Stated exercise 1>
Answer from the excerpt on Romans:
(a) By whom is the love of God shed abroad in our hearts?
(b) For whom did Christ die "in due time," according to verse 6?
(c) Who wrote the notes?

God commendeth His own love toward us, in that while we were yet sinners, Christ died for us.




Extract from Notes on the Epistle to the Romans
By William Kelly
Notes on Romans 5:5-8

"It may have been noticed that, though the apostle had carefully proved the ruin of man and the righteousness of God in which the believer has part, it is not so with His love.
["And hope maketh not ashamed; because the love of God is shed abroad in our hearts by the Holy Ghost which is given unto us." Ver. 5.]
Of this he first speaks here as a thing not demonstrated but known and enjoyed. He assumes it from the common consciousness of Christians. It is shed abroad in our hearts by the Holy Ghost given to us.

Next we have God's love not thus subjectively viewed, but its display pointed out and grounded on the great objective fact of the death of Christ for us and outside us.
"For while we were yet without strength, in due time Christ died for [the] ungodly." (Ver. 6.)
How admirable the wisdom of God, and how wholesome! For even the believer convinced of his ungodliness is slow to appreciate his powerlessness. It was good to know that as man all was lost, and he had to do either with God's wrath in unbelief, or with His righteousness by faith. There is then the love of God in us, yea, shed abroad in our hearts by the Holy Ghost; but the foundation of it is in Christ's death, when we had as little strength as we were far from godliness. This was just the opportunity for grace; and for such Christ died.

It is not after this sort that the creature - that man - loves.
"For scarcely for a just [man] will one die."
Righteousness, as such, one esteems and values; but it does not draw out love so that one would die for a merely righteous person. Not that man's heart is not capable of strong affections;
"for one might for the good [man] even dare to die." (Ver. 7.)
None among the sons of Adam could surpass such love as this.
"But God commendeth his own love toward us, in that while we were yet sinners, Christ died for us." (Ver. 8.)
This is characteristically divine and sovereign. We were powerless, unjust, evil, nothing but sinners, on the one hand; and God, on the other, had no motive for His love other than itself. It is emphatically His own love. As another apostle puts it,
God so loved the world that He gave His only-begotten Son that whosoever believeth in Him should not perish, but have everlasting life. [John 3:16]
Only God can love thus. Man, the saint even, must have a motive without; God has none. He, and He only, is love. The spring is within, and He needs no object without to call it forth. Those whom His grace makes objects of His love are wholly and absolutely unlovable as to themselves, yet He loves them spite of all they are. While they were yet sinners, Christ died for them — the fullest proof of their sin and of God's love. Nothing less could avail; nothing more blessed could be done even by Him; nothing different would suit Himself. Thus He commends His own love. What a resting-place for both heart and conscience! He forgets nothing, judges all, yet loves us with a love that is perfect and altogether peculiar.

Recorded data>
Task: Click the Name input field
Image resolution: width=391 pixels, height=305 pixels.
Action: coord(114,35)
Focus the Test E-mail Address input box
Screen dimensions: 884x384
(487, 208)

Stated exercise 2>
Convert the lines of the records into a JSON list of strings, one string per line, leaving out blank lines.

Correct answer 1>
(a) By the Holy Ghost given to us.
(b) For the ungodly.
(c) William Kelly.

Correct answer 2>
[
  "Task: Click the Name input field",
  "Image resolution: width=391 pixels, height=305 pixels.",
  "Action: coord(114,35)",
  "Focus the Test E-mail Address input box",
  "Screen dimensions: 884x384",
  "(487, 208)"
]